Proposal of a Low Profile Piezoelectric Based Insole to Measure the Perpendicular Force Applied by a Cyclist

This paper presents the development of a one-dimensional force platform for the pedaling analysis in a bicycle using piezoelectric films. A 3D-printed insole was designed to accommodate an array of Polyvinylidene Fluoride films without changing the pedaling characteristic. The sensor’s positioning sought to cover the point of contact between the shoe and the pedal. An instrumentation amplifier, a charge amplifier and an anti-aliasing filter with a cutoff frequency of 20Hz composed the conditioning circuit.
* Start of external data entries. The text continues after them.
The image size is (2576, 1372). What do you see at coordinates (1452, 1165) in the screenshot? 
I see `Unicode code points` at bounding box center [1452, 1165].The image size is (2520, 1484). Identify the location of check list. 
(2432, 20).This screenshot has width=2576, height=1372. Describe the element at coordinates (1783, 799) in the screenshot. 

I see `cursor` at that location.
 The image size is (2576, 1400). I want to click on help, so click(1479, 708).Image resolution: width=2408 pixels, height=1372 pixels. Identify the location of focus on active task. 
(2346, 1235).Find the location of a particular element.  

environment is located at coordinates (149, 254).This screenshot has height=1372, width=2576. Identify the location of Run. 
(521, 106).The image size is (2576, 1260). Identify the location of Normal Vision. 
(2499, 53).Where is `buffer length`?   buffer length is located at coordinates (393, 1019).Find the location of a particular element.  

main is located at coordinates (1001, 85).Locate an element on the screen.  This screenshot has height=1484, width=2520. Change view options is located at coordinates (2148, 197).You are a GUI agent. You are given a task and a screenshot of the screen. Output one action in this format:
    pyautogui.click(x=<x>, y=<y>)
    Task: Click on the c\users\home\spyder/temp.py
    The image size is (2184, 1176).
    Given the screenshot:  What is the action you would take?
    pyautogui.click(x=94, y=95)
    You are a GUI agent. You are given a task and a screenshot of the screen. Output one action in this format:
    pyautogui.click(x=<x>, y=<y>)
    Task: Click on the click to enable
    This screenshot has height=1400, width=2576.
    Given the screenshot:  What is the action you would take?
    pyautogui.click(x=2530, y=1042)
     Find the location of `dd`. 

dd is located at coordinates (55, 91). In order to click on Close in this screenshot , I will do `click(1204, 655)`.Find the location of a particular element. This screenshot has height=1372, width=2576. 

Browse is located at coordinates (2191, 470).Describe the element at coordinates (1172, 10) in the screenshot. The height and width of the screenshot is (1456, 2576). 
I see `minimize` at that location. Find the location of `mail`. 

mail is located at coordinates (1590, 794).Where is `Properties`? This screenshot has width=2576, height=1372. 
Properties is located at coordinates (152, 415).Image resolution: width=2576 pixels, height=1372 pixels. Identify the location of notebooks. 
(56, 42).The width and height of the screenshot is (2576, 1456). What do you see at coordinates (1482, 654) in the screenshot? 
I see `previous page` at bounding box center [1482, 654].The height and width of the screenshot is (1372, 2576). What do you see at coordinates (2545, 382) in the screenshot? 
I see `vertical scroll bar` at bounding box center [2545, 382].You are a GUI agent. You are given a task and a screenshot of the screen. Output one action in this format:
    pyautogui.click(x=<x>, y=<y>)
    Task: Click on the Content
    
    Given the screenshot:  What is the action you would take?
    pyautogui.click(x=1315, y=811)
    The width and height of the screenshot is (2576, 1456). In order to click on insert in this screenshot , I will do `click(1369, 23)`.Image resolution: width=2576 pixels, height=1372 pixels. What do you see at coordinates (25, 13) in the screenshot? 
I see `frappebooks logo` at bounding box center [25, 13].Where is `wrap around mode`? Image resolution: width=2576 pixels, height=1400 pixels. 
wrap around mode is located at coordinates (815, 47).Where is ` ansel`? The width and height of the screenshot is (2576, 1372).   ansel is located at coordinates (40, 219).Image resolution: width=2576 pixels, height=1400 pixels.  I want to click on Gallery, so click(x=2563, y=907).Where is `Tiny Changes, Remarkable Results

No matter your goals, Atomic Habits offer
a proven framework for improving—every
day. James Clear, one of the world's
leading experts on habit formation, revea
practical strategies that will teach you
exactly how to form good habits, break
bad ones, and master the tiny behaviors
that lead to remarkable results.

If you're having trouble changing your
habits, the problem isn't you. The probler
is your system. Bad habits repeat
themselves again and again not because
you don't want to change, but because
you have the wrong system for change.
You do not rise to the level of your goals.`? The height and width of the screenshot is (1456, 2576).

The system dynamic calibration was executed with the application of mechanical impulses to the sensors’ surface using an impact hammer of model 8206 by Brüel and Kjær, and a chassis model NI SCXI-1600 acquired the output signal. Hence, the experimental transfer functions were defined for each one of the 20 channels of the system. The maximum linearity error was 5.98% for the channel #4 of the right insole and 5.81% for the channel #7 of the left insole. A NI USB-6289 board acquired the data coming from the trials with a bicycle. In the collected data analysis, it was possible to define the pedaling phases by observing the sum of all channels for each insole. The average value for the maximum force applied on the right insole was 235.8 N, and the average value for the maximum force applied on the left insole was 223.2 N. It was possible to map the zones of greater and minor activation during the movement via a single channel analysis for each insole, being the regions of greatest activation located at the top of the medial forefoot region (right foot), and at the bottom of the lateral forefoot region (left side). The regions with the least activation are at the bottom of the medial forefoot region (at the end of the medial longitudinal arch) on both sides.